The dragon ogres continued scything through her lines, and far too quickly for her liking the inevitable occurred and the bait began to rout. She couldn't see the blades sliding into the backs of her officers and those few who attempted to hold, but she knew it was happening as she watched the ranks of clanrats unanimously turn and run, while the echoing laughter of the dragon ogres echoed out across the peaks as they chased their prey down. The rain redoubled, and through the water-coated lenses she wore she watched the war group scatter somewhat and apparently relish in the slaughter.

Then the Bells pealed out and none of that mattered.

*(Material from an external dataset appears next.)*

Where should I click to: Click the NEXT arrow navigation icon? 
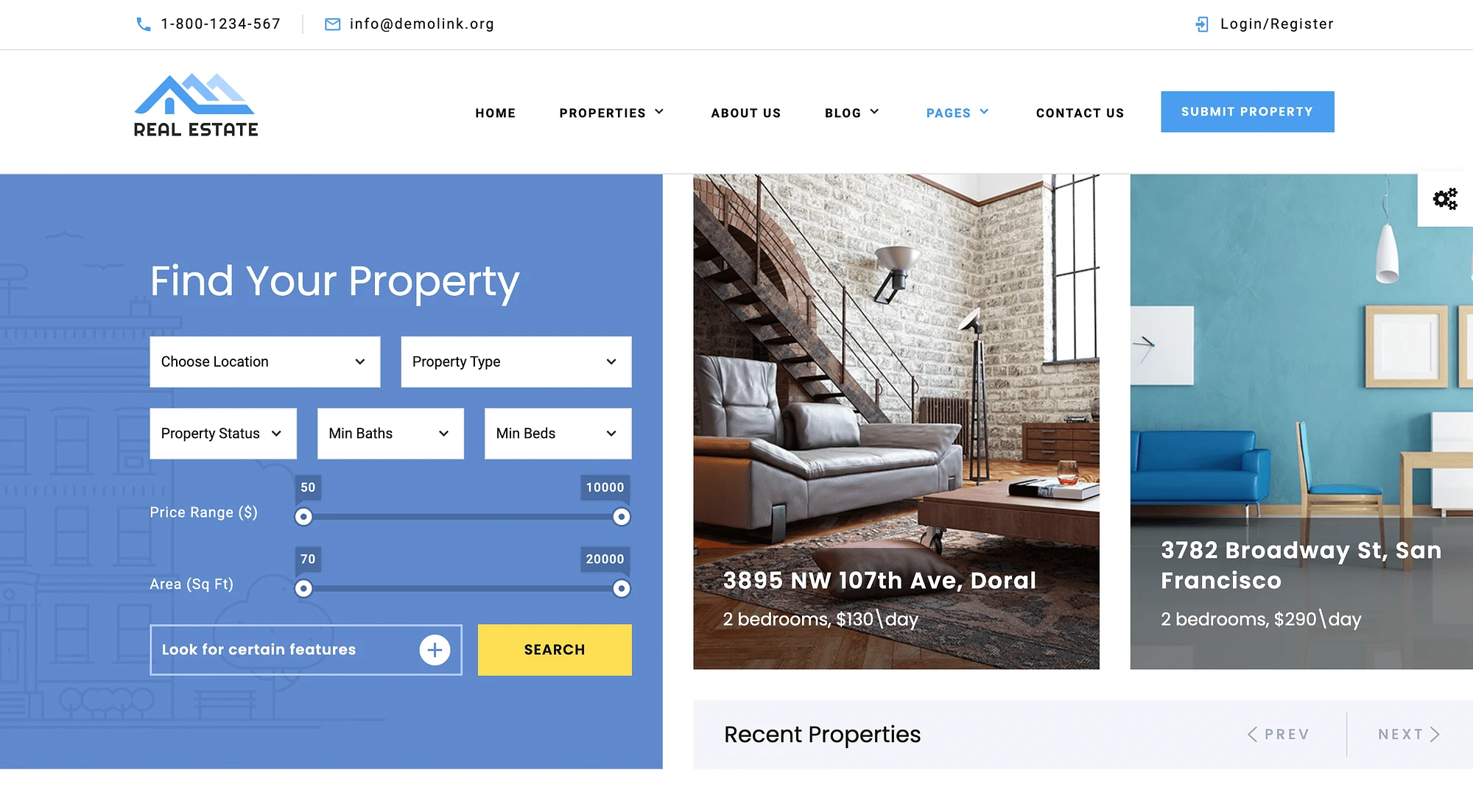(1438, 733)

Thirteen they were, tarnished and cracked hanging from their frameworks, but when they sounded they were louder than the storm and louder than their fear.

They sounded once and the retreat slowed. Twice their sacred tones echoed out as they rolled down the slope toward the conflict, and those close enough stopped in their tracks. Thrice, four, five, six times they sounded and the skaven turned back to those who hunted them. Seven, eight, nine and their chittering warcries sounded in complement to the Bells. Ten, eleven, twelve and the clanrats were throwing themselves at the dragon ogres in a frenzy, using their numbers to surround each beast, though they were still cut down as if wheat in a field.

Thirteen times the Bells pealed and the divine stepped forth into the world.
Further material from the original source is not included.